Only one stretch of the data below should be repeated: the lines from the line containing "Make orders easy with inFlow (247, 1573)" through the line containing "inFlow vs. competitors (233, 2486)", inclusive, exactly as they are.

◆ WORKING DATA
⁂

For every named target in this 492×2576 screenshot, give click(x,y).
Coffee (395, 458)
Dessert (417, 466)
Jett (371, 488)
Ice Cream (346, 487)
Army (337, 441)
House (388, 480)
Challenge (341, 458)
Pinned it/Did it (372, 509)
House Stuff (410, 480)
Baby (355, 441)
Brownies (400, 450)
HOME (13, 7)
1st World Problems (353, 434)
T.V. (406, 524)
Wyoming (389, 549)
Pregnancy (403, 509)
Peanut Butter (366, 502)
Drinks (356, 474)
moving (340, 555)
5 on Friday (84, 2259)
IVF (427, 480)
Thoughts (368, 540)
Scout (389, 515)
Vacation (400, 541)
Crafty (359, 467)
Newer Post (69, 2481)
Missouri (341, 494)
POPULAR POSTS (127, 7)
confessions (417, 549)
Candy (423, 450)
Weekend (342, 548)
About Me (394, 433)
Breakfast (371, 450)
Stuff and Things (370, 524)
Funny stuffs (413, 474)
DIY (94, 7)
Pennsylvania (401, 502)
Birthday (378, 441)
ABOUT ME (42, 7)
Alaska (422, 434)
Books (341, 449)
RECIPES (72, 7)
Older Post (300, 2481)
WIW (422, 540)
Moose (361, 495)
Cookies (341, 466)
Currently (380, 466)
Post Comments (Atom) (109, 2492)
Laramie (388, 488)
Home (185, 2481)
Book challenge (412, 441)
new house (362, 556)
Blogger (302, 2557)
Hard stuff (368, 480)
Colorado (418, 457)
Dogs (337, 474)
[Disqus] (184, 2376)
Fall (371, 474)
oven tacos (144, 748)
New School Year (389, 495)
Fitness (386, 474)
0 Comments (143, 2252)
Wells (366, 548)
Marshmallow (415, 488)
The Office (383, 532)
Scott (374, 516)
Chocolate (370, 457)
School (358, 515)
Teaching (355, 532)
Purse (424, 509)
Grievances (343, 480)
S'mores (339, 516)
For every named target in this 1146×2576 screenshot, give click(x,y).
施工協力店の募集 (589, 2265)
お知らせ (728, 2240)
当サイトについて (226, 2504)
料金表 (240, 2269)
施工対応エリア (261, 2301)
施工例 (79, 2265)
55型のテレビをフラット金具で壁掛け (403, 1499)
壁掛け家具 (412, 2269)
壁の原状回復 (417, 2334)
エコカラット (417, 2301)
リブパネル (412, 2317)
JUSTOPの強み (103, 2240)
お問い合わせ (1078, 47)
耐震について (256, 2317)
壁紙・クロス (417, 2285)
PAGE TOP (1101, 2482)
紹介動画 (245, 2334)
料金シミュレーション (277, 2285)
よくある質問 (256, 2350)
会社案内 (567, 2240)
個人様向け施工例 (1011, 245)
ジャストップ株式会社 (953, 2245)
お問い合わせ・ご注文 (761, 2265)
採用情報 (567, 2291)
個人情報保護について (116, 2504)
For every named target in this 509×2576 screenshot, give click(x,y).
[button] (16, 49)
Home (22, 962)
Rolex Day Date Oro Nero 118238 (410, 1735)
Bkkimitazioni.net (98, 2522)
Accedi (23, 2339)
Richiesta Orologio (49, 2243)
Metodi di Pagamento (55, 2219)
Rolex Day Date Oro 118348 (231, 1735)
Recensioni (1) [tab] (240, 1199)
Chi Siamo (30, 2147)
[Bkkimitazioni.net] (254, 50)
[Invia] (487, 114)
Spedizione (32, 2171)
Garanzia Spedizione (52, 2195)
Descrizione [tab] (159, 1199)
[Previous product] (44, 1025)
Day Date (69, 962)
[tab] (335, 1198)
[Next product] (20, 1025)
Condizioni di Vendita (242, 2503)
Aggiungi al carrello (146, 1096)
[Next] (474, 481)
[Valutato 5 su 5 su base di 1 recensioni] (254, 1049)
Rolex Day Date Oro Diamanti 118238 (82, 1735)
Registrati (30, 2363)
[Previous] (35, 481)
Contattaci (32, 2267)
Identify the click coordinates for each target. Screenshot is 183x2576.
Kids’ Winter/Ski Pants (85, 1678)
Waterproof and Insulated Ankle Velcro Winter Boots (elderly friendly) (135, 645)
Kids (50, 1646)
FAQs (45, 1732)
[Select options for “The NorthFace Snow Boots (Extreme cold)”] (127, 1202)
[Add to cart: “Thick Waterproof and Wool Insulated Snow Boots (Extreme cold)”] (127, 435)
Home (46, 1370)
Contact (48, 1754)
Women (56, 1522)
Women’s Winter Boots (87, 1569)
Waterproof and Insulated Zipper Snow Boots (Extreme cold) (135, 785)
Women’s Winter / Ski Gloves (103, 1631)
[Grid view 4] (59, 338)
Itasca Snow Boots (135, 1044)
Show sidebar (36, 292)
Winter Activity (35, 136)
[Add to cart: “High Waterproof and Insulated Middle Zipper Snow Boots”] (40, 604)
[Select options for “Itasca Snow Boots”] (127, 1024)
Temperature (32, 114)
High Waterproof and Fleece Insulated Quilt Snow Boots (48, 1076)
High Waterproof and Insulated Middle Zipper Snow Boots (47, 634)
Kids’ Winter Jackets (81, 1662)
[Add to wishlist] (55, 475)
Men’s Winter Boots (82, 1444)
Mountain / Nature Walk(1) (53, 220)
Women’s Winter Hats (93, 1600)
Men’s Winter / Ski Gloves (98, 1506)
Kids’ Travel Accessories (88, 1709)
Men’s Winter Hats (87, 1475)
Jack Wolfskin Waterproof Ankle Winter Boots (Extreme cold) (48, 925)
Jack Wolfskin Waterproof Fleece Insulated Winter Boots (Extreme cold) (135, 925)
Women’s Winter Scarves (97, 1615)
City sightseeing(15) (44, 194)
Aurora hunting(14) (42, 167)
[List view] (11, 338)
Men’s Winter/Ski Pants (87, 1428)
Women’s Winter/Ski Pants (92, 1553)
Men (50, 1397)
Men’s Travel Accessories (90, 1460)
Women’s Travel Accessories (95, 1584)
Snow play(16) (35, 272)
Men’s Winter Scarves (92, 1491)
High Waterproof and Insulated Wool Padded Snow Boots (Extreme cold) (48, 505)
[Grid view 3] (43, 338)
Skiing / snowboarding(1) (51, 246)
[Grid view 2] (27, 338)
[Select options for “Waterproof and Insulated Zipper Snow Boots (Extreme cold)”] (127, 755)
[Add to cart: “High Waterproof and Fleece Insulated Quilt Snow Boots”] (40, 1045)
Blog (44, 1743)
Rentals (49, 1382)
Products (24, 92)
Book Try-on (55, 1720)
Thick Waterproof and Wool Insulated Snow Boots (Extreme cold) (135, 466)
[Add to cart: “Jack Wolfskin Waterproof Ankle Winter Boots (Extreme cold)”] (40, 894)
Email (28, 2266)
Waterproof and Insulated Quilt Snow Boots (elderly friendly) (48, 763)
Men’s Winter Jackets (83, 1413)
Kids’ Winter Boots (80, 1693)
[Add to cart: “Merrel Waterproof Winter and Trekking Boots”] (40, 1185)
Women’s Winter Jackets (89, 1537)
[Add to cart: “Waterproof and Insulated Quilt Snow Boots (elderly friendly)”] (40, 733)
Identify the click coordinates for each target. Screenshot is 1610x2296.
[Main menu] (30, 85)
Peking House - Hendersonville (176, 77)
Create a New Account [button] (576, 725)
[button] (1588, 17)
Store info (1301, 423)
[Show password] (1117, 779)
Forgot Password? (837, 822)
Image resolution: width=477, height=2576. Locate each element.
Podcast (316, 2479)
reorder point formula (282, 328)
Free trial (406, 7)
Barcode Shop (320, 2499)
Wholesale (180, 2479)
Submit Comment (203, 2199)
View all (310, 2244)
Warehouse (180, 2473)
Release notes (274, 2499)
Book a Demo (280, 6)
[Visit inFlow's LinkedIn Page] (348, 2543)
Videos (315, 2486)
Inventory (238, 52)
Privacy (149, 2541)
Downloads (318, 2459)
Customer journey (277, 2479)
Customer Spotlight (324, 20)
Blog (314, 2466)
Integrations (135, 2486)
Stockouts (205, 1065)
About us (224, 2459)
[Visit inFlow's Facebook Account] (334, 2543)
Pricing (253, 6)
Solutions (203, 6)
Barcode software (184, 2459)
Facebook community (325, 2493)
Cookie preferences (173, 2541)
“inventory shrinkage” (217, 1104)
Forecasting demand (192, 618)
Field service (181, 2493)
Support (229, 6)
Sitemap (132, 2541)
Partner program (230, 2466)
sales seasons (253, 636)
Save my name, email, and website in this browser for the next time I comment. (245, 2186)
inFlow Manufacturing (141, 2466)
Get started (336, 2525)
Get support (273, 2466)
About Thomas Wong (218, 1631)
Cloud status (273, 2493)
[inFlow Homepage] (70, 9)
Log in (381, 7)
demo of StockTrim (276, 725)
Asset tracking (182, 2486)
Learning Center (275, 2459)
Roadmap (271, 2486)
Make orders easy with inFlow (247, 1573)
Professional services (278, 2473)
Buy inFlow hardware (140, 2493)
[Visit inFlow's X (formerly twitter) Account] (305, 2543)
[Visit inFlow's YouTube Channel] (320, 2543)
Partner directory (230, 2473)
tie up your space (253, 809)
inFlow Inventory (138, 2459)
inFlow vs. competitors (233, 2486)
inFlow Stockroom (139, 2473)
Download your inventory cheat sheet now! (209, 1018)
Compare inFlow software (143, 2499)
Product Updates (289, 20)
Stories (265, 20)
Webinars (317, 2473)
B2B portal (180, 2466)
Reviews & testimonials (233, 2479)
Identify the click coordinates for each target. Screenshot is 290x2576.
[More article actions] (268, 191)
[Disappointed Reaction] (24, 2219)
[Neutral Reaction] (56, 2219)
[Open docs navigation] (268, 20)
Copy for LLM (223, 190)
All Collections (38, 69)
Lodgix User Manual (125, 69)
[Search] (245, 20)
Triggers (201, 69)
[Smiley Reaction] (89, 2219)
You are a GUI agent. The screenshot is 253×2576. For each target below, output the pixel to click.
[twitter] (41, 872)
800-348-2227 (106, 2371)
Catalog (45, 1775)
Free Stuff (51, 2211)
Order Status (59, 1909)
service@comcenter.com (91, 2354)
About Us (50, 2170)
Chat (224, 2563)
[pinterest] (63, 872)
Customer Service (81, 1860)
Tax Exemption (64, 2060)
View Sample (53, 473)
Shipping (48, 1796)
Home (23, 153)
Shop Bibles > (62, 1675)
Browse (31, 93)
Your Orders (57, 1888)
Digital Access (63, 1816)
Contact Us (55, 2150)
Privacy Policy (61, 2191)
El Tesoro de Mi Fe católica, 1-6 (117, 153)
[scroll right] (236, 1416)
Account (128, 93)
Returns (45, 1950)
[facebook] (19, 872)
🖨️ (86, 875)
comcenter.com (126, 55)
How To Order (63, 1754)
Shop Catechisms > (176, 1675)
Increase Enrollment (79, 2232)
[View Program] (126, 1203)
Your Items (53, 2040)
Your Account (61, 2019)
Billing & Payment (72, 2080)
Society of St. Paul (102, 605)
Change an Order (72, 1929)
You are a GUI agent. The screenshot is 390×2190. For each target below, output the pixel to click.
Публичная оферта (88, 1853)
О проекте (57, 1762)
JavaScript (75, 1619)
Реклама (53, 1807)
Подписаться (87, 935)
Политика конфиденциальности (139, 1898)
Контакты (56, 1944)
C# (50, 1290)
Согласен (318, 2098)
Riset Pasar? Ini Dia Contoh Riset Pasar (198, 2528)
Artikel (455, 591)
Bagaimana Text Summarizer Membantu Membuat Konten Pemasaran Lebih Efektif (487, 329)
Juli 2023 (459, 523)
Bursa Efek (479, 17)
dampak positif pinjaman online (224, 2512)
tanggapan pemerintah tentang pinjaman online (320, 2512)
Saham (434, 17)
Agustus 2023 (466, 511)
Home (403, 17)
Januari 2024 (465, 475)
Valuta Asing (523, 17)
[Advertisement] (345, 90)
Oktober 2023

⁂

◆ TASK RESULT
Make orders easy with inFlow (247, 1573)
Professional services (278, 2473)
Buy inFlow hardware (140, 2493)
[Visit inFlow's X (formerly twitter) Account] (305, 2543)
[Visit inFlow's YouTube Channel] (320, 2543)
Partner directory (230, 2473)
tie up your space (253, 809)
inFlow Inventory (138, 2459)
inFlow vs. competitors (233, 2486)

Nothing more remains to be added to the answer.